Tuesday, November 4, 2014

AN UNSUNG AMHERST LADY

I imagine that everyone who loves and reads poetry, thinks of Emily Dickinson when they hear about the female poet of Amherst, Massachussetts.  
But what about this other female poet of Amherst, who also published poetry in her lifetime?



November


Helen Hunt Jackson
This is the treacherous month when autumn days
With summer’s voice come bearing summer’s gifts.
Beguiled, the pale down-trodden aster lifts
Her head and blooms again. The soft, warm haze
Makes moist once more the sere and dusty ways,
And, creeping through where dead leaves lie in drifts,
The violet returns.
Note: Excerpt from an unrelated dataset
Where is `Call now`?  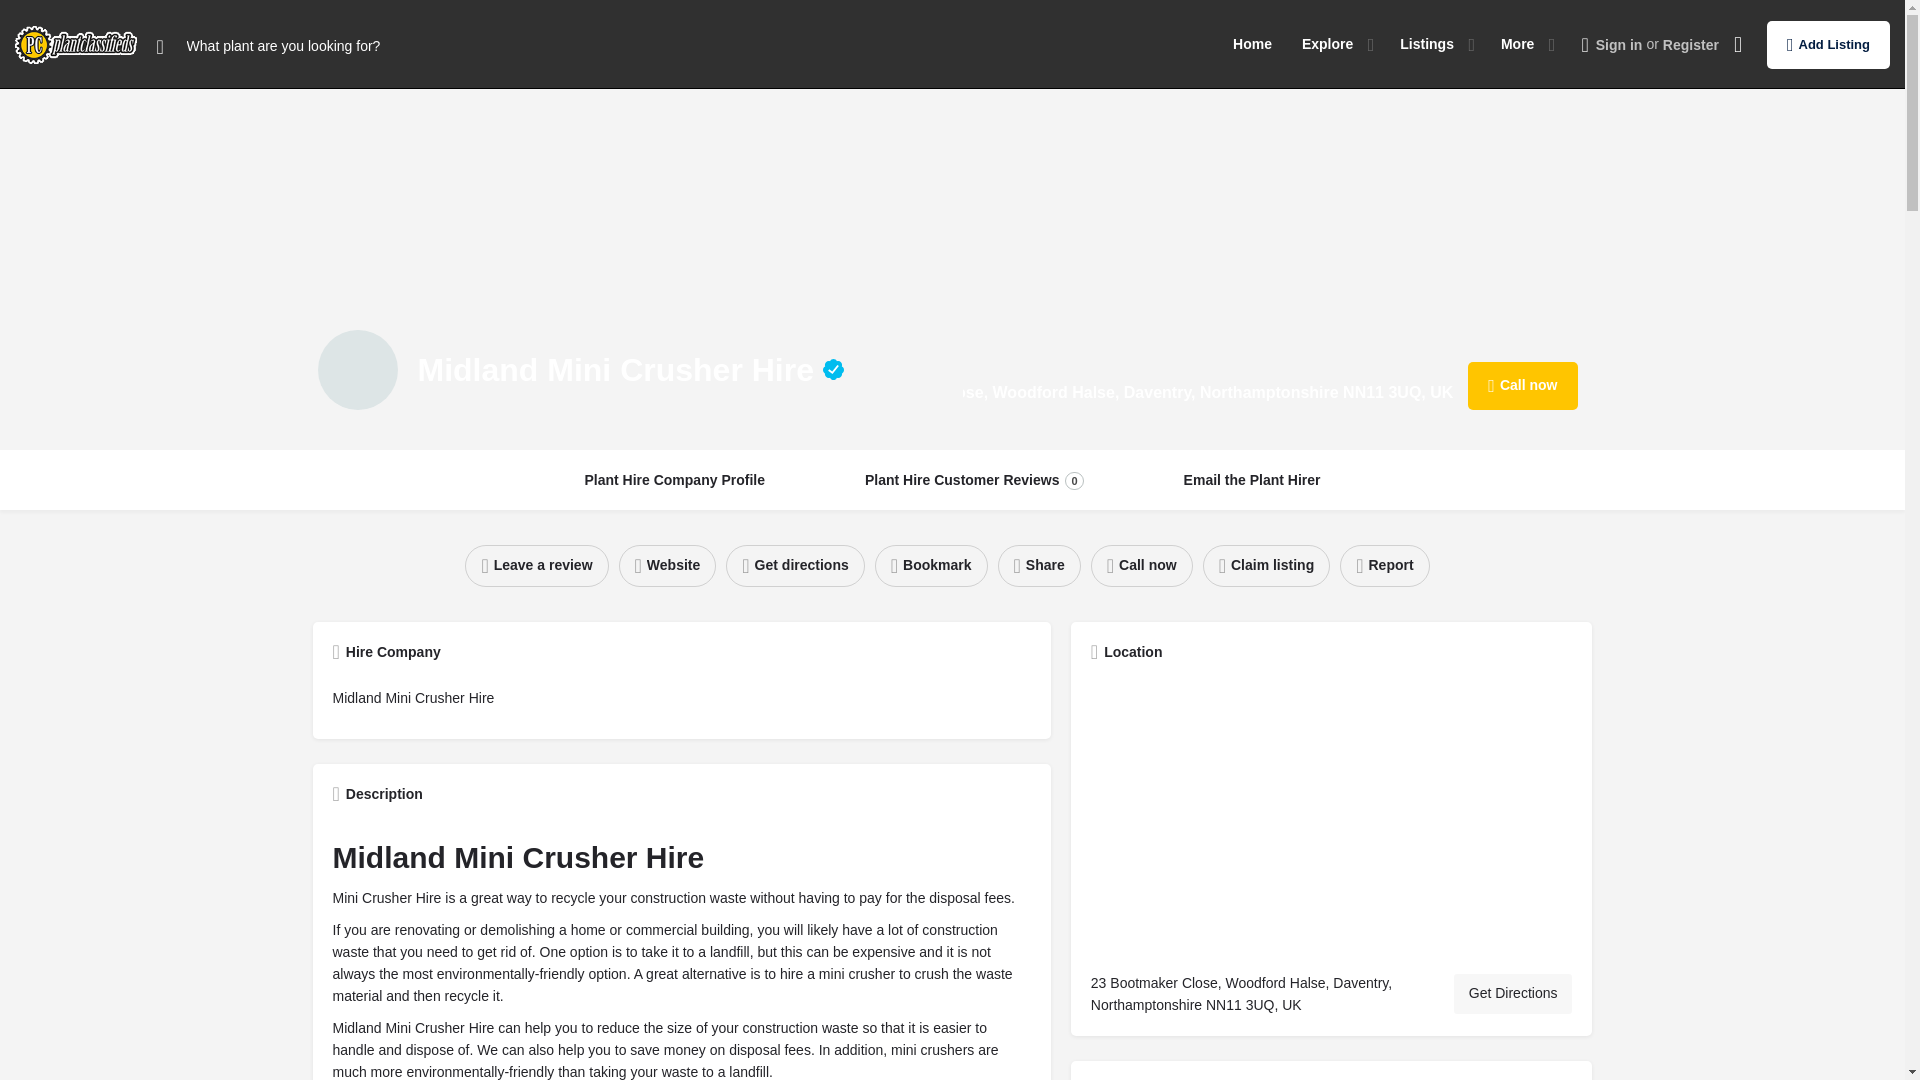
Call now is located at coordinates (1522, 386).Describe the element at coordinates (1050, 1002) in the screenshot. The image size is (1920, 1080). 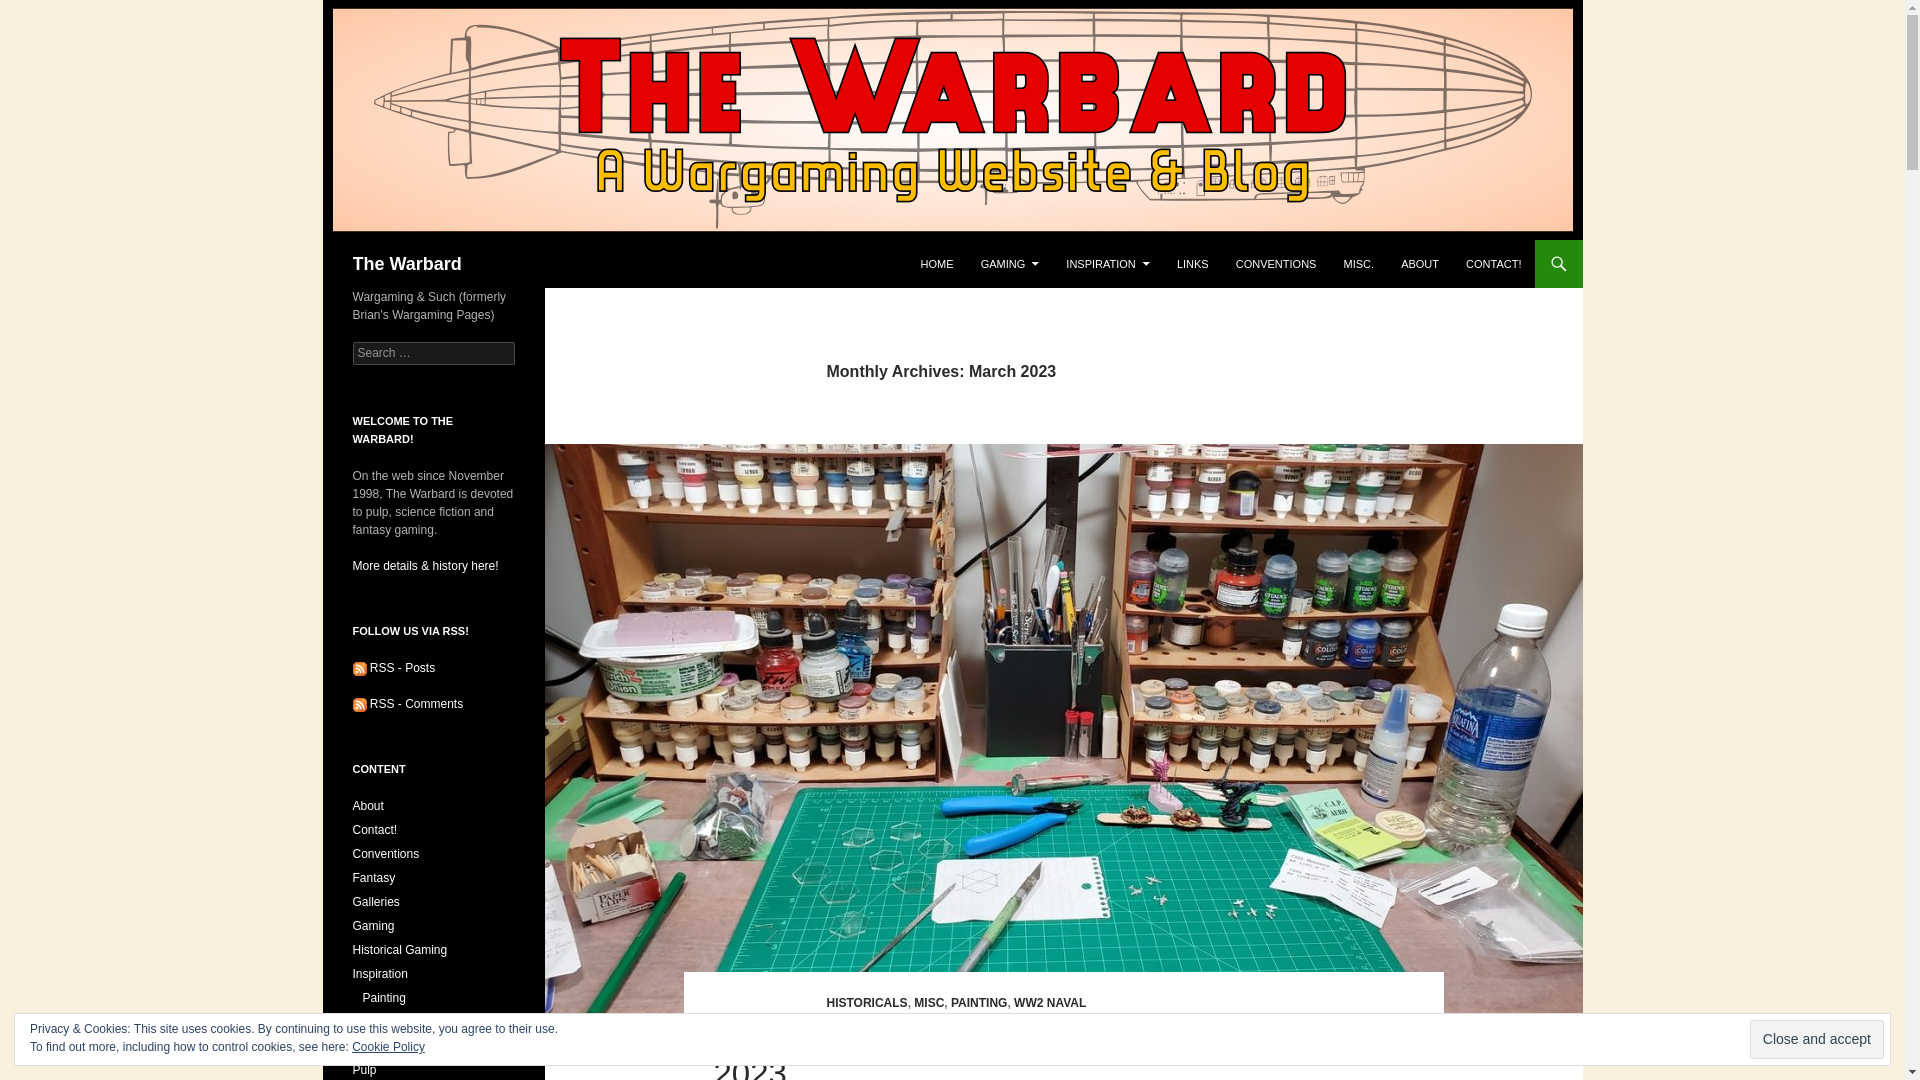
I see `WW2 NAVAL` at that location.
Snow noiseless sifts
Ere night, an icy shroud, which morning’s rays
Will idly shine upon and slowly melt,
Too late to bid the violet live again.
The treachery, at last, too late, is plain;
Bare are the places where the sweet flowers dwelt.
What joy sufficient hath November felt?
What profit from the violet’s day of pain?

Helen Hunt Jackson was born and raised in Amherst, Massachussetts, in 1830. She published five collections of poetry during her lifetime and Southern California's most enduring historical romance novel, "Ramona".  She was a schoolmate and friend of Emily Dickinson.  Jackson grew up in a literary environment, and was herself a noted poet and writer of children's stories, novels, and essays before turning her intellect and energy to investigating and publicizing the mistreatment of Native Americans, especially the Mission Indians of Southern California.


Emily Dickinson was born in Amherst, Massachusetts in 1830.  While Dickinson was extremely prolific as a poet and regularly enclosed poems in letters to friends, she was neither publicly recognized nor published during her lifetime. Dickinson was a recluse who never left her home after 1860.  Her family discovered forty handbound volumes of nearly 1,800 poems after her death in 1886.  The first volume of her work was published posthumously in 1890 and the last in 1955.  


2 comments:

Autumn Leaves said...

I am always amazed at the many lovers of poetry out there. It has never been a favorite of mine, though admittedly, I occasionally hear a poem that I like. I'm so glad there are appreciators in the world to keep this art alive.

RH Carpenter said...

Sherry, I've always loved poetry but I think it came from having a really good highschool English teacher who played John Prine records in order for us to hear the words - a well-turned phrase gets me every time.